Exercise requirements – Restate the data below word for word. Skip any images it contains.

'''

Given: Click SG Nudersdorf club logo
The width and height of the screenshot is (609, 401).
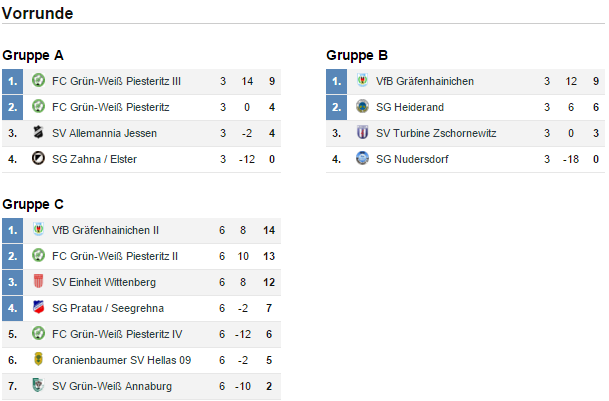Looking at the screenshot, I should (362, 159).
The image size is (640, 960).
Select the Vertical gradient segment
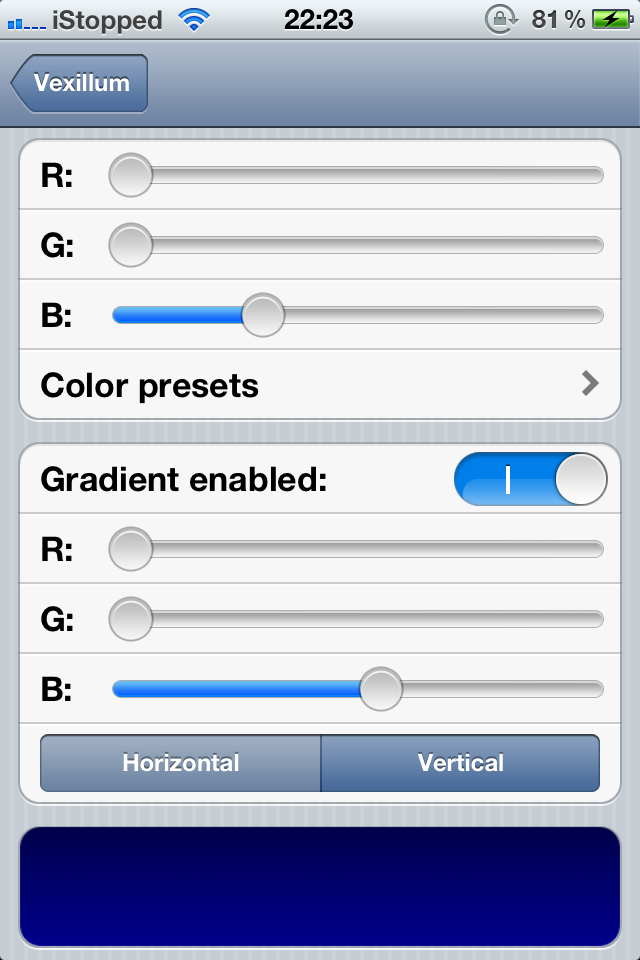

'''

Exercise output –
Given: Click SG Nudersdorf club logo
The width and height of the screenshot is (609, 401).
Looking at the screenshot, I should (362, 159).
The image size is (640, 960).
Select the Vertical gradient segment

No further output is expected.